TC Dışişleri Bakanı Mevlüt Çavuşoğlu, Oruç Reis sismik araştırma gemisinin bakım için limana dönmesi üzerine Yunanistan’dan daha ılımlı mesajlar gelmeye başladığını; fakat maksimalist tutumlarından vazgeçmediklerini söyledi. Çavuşoğlu, Oruç Reis’in limana dönmesiyle ilgili muhalefetin eleştirileri hakkında ise, “Periyodik bakım zamanı geldiği zaman gemi, limana gelir ve periyodik bakım yapıldığı zaman alana döner. Dolayısıyla bu bakımın yapılması 90 günlük veya 50 günlük ne kadar sürecekse sizin yapılacağınız faaliyetten taviz verdiğiniz anlamına gelmez” dedi.
Dışişleri Bakanı Mevlüt Çavuşoğlu, CNN Türk ekranında moderatörlüğünü Ahmet Hakan’ın yaptığı ‘Tarafsız Bölge’ programına katıldı. Ahmet Hakan ile gazeteciler Murat Çelik ve Dicle Canova’nın sorularını yanıtlayan Bakan Çavuşoğlu, gündeme ilişkin önemli açıklamalarda bulundu.

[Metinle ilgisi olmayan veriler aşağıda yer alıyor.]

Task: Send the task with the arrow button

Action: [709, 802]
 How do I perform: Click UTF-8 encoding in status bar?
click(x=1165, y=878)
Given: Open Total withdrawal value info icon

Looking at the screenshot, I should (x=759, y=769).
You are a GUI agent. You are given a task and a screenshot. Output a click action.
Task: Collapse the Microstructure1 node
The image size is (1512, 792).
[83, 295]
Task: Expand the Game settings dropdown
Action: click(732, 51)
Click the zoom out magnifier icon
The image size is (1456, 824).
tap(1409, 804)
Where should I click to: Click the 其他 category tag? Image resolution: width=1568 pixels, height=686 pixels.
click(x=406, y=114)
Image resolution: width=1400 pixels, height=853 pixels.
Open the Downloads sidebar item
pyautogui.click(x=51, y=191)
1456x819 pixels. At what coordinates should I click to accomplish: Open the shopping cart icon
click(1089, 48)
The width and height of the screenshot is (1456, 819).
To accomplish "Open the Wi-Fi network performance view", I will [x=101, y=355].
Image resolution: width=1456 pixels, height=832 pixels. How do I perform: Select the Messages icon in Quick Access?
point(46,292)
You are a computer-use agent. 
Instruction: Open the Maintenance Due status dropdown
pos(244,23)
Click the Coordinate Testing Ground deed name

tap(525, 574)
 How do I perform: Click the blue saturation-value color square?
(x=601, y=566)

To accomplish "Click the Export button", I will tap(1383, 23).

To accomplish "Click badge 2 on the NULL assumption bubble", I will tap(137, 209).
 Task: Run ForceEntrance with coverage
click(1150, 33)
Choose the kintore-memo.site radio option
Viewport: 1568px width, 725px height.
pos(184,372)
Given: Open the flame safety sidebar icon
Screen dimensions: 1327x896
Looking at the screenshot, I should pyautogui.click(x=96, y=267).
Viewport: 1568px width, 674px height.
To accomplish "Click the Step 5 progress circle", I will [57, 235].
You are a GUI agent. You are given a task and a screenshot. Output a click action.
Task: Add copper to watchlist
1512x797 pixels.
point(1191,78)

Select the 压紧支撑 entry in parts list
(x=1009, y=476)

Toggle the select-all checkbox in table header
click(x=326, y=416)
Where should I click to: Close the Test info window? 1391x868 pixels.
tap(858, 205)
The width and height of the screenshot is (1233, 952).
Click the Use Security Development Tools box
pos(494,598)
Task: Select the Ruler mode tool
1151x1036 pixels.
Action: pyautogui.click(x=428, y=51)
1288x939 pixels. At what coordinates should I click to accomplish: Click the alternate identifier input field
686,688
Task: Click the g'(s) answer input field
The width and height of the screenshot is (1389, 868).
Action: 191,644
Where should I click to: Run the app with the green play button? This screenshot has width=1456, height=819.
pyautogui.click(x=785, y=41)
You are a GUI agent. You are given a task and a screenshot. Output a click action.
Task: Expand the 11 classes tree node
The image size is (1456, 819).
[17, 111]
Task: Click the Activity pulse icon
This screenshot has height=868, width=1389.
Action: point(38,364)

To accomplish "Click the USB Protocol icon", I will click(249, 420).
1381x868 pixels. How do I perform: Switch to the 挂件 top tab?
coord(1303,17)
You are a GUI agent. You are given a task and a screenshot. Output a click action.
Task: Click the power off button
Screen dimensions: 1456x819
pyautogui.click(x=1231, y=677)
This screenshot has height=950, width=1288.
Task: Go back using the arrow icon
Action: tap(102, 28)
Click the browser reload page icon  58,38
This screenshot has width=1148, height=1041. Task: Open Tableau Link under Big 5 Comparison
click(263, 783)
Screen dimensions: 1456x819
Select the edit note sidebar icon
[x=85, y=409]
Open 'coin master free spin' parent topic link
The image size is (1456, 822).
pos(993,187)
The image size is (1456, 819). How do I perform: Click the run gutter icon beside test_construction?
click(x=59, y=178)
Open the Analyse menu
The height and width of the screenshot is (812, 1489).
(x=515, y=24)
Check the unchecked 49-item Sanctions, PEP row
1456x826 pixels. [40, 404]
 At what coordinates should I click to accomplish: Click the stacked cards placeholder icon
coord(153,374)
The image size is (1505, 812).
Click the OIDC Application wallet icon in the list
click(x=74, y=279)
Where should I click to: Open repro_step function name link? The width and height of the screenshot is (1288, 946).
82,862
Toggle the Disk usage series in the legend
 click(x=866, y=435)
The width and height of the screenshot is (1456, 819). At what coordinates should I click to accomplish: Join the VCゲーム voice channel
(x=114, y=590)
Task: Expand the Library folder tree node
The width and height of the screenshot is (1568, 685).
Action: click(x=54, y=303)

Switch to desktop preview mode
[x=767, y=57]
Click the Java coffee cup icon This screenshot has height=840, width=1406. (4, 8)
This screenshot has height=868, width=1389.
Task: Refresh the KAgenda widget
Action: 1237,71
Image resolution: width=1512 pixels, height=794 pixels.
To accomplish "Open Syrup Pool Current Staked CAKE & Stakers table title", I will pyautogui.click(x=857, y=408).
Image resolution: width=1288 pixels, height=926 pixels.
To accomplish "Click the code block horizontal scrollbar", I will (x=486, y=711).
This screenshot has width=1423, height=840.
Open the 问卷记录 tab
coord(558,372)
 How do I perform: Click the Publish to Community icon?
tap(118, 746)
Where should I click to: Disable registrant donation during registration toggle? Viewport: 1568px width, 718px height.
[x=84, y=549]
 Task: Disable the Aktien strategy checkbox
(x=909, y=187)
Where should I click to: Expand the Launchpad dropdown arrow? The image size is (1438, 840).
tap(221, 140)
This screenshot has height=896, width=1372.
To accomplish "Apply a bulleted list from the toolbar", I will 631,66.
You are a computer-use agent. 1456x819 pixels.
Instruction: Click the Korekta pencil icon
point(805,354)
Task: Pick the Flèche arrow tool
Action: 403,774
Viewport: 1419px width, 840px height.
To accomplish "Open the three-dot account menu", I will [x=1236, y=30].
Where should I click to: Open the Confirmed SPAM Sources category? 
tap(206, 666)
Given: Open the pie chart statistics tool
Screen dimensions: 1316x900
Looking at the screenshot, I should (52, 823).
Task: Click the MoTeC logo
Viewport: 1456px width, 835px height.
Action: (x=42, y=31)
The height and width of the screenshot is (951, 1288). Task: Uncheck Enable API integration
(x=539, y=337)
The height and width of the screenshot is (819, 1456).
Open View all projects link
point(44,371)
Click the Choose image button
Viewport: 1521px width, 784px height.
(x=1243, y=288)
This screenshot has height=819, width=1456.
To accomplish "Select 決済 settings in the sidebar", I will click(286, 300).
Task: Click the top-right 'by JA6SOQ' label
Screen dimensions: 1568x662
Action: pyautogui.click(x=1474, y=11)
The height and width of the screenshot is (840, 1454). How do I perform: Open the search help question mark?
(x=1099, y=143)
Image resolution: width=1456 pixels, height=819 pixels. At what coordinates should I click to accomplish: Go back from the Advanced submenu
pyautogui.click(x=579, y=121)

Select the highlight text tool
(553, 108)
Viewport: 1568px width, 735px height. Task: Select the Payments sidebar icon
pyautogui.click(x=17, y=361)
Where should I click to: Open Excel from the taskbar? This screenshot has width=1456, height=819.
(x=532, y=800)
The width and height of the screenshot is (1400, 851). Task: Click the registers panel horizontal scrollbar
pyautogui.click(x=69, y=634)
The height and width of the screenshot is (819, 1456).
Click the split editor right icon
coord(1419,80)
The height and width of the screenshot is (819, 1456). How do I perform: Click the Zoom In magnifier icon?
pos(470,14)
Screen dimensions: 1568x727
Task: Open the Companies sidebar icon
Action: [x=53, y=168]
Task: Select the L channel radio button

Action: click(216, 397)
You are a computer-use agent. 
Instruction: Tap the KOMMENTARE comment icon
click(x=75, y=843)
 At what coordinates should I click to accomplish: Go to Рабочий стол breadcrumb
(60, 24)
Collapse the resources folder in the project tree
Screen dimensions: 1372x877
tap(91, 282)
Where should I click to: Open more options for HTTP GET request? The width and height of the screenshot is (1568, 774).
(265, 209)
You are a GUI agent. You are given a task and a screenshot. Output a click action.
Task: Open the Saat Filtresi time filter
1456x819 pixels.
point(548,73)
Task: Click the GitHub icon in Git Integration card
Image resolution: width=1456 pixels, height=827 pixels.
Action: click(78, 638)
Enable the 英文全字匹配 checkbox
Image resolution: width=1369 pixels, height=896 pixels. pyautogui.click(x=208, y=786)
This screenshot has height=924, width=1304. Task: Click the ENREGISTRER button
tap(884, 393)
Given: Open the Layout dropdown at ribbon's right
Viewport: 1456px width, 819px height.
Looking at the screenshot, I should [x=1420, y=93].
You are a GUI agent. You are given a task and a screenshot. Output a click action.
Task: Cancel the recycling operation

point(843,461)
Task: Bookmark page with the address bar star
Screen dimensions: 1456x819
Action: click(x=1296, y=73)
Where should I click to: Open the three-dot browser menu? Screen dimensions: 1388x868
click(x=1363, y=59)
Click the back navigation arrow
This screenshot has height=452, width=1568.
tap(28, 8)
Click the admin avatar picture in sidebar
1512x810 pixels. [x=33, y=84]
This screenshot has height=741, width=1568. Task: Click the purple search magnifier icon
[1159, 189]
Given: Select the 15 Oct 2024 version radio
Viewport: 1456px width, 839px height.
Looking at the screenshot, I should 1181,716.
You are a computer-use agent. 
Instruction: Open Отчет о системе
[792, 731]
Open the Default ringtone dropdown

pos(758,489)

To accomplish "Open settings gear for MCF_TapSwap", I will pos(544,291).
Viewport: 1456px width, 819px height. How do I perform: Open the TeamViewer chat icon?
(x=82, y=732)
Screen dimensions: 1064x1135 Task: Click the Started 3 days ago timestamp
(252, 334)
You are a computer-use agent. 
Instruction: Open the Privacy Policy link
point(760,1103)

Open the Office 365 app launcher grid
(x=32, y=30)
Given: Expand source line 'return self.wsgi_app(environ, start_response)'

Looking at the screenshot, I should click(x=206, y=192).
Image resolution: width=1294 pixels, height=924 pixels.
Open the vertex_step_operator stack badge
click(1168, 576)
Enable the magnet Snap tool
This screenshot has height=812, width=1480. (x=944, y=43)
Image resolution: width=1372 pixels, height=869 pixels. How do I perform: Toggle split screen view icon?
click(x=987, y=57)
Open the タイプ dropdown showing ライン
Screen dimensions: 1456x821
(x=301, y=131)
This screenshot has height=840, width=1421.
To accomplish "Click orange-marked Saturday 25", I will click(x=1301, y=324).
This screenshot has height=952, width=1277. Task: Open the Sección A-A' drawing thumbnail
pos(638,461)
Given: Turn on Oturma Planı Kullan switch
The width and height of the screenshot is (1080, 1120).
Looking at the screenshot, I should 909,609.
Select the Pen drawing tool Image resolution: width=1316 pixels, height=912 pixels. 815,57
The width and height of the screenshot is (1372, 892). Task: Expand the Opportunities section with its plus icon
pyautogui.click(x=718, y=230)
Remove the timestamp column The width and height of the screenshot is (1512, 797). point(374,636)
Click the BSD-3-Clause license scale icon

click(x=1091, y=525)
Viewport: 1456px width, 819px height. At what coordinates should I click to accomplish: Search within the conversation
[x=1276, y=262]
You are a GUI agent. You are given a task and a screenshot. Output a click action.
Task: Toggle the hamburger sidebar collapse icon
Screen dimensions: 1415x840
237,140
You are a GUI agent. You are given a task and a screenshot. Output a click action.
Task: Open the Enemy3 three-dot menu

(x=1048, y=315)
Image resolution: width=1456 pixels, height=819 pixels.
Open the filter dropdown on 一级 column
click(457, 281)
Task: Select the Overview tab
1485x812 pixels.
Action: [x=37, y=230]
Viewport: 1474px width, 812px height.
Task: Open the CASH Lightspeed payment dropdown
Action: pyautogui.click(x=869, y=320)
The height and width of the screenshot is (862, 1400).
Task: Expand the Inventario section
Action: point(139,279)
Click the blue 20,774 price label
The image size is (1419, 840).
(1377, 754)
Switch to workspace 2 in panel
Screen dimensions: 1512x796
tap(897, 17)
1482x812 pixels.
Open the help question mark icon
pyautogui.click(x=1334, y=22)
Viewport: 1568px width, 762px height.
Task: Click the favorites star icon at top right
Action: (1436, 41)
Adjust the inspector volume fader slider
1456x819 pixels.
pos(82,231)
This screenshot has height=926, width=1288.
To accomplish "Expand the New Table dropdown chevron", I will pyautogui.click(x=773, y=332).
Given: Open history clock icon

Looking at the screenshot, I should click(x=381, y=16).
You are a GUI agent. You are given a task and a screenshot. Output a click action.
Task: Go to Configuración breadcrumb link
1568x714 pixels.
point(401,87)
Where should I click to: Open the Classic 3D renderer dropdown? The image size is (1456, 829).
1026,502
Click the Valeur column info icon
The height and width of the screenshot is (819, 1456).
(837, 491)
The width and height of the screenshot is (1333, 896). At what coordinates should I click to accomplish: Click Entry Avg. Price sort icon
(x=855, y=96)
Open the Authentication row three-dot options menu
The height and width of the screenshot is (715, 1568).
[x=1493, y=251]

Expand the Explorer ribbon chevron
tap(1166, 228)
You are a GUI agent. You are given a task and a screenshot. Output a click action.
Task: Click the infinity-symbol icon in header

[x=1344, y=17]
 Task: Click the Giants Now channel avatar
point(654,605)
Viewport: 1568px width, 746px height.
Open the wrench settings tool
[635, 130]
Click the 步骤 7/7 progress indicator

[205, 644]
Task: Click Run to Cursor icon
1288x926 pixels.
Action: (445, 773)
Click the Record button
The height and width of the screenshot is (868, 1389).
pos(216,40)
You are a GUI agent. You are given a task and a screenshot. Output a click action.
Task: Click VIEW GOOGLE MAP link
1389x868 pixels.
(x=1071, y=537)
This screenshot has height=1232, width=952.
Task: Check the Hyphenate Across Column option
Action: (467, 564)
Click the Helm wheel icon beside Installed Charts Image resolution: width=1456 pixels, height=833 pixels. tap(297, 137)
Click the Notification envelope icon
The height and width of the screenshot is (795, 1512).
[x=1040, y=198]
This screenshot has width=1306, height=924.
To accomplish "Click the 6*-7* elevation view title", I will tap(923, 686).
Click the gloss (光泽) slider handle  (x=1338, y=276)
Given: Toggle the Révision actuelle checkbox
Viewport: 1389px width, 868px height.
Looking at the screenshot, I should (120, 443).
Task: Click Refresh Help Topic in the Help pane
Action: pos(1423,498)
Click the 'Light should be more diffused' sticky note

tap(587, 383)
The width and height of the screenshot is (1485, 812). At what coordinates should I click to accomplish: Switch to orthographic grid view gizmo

Çavuşoğlu, Doğu Akdeniz ile ilgili 2- 3 gündür Yunanistan’dan daha ılımlı mesajlar geldiğini belirterek, “Daha önce gerginliği arttırıcı mesajlar veriyordu. AB’yi arkasına alarak Rum Kesimi ile beraber çözüme yanaşmayan bir ülke tutumu vardı” diye konuştu.
Almanya Başbakanı Angela Merkel’in ricası üzerine diplomasi için bir fırsat oluşturmak istediklerini aktaran Çavuşoğlu, “Oruç Reis gemisi, daha önce faaliyet gösterdiği alana gitmeden önce diplomasiye bir fırsat vermek istedik. Bu jestimize karşı Yunanistan tam tersi adımlar attı. Hatta ortak bir açıklama yapacaktık 7 Ağustos’ta. Bu açıklamayla da istikşafi görüşmeler, güven arttırıcı toplantılar askerler arasında, aynı şekilde Dışişleri Bakanlıkları arasında siyasi istişarelerin başlayacağı, yüksek düzeyli işbirliği toplantısı var, onu Selanik’te yapacaktık. Bunları açıklayacaktık. Fakat saniyeler kala Yunanistan Mısır’a giderek bir anlaşma imzaladı. Dolayısıyla çözümden yana olmadığını gösterdi. Biz de kararlılığımızı sahada gösterdik. Fakat son zamanlarda daha ılımlı mesajlar gelmeye başladı” açıklamasında bulundu.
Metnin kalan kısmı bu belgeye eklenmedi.